** Begin Document excerpt **

Instructions for authors

The journal’s editing committee welcomes any scientific article dealing with the Nordic Countries during the contemporary era and up to the present day. Literature studies as well as all fields of social sciences and humanities will be considered. Once submitted to the editors, articles will be given to members of the journal’s scientific committee for an evaluation of the contribution’s scientific quality. The article will then be sent back to the author for correction. At all steps of this process the journal aims to work in the quickest possible delays.

Authors are invited to follow these rules while writing their contributions:

- Articles should not be longer than 40 000 signs (notes and spaces included);

- Two summaries should be provided, one in French and the other in English, both maximum a dozen lines in length. The editors will help with summaries in French if necessary. Furthermore, the author should provide his or her professional affiliations and his or her latest publications;

- All tables, graphs and maps must have a title and be numbered. They have to be transmitted to the editors as separate files of sufficient resolution (ideally 300 dpi) in grayscale. Their place in the text must be clearly marked.

- Authors should submit their texts at the following address: as .doc or .rtf files. Sending a contribution means accepting the conditions of publication, both as a paper version and online. No royalties will be given in both cases.

** End Document excerpt **
** Begin Provided information **

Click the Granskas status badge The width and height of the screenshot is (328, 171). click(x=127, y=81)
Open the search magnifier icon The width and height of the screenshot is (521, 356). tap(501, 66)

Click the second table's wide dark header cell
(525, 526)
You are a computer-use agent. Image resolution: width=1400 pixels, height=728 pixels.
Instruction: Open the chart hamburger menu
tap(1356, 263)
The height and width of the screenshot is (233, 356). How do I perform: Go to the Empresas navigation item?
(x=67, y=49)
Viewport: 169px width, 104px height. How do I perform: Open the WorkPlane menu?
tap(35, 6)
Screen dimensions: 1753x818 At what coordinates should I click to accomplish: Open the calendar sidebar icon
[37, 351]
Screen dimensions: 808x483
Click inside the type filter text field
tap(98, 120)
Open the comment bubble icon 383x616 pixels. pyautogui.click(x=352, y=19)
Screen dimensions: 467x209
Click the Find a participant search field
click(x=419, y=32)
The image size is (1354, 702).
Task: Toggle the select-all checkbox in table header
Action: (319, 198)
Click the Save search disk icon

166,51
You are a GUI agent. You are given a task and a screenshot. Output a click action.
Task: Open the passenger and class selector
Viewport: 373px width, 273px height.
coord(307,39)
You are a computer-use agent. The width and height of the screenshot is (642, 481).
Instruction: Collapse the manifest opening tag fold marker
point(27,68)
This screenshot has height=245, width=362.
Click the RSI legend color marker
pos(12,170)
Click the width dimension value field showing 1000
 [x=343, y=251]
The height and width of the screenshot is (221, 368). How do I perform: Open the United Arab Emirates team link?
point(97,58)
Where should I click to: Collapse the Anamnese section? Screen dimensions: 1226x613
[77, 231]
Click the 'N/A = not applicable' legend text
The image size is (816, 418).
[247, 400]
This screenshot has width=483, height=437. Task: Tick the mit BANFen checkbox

** End Provided information **

Pick up the journal's instructions for authors where they stop and continue them.

▶ [Response]
     I.   Style guide

The font used should be Garamond, 11 pts for the text, 8 pts for footnotes.

Notes should be footnotes, not endnotes.

Caps should be used only for the beginning of sentences.

If the text contains special characters, use Unicode fonts (Arial under Windows, Lucida Grande under Mac, etc). Failing that, give the editors the name of the font or fonts used and ideally provide the editors with a file containing the fonts used. In any case, give a paper version of the special characters used.


1)      Articles should be structured as follows:


Written in italics, the summaries should be placed between the title and the article’s introduction.



Titles should be as short and precise as possible. The hierarchy of titles should clearly appear (different font, font size, or numbers). Do not go beyond three levels of titles/subtitles.



Use the ruler to determine a first line indent to mark the beginning of a paragraph. Use a double space between paragraphs only to mark a strong and significant divide (for example after the introduction or before the conclusion).



Short: less than two lines. They should be inscribed in normal font and between quotation marks, in the body of the text. Always use French quotation marks « … », and use English quotation marks “...” to mark a quotation inside a longer quotation.

– When a quote is merged into a normal sentence, put the final dot outside the quotation marks.

Ex.1 : Mme Lepic said his hair were like « drum sticks. He would break his comb trying to brush them - if he had one ».

– If the quote starts with a complete sentence but is part of a wider sentence, it should be introduced by a colon. In any case, the quotation should in that case start with a capital letter and the final dot should be placed inside the quotation marks.

Ex.2 : Two centuries before the beginning of our era, the poet Terence said: « I am human, I consider nothing human alien to me. »


Long: Present them as a normal paragraph, same font, but only 10 in size, with a line break before and after, no quotation marks, and a small indent leaving space both on the right and on the left of the quotation.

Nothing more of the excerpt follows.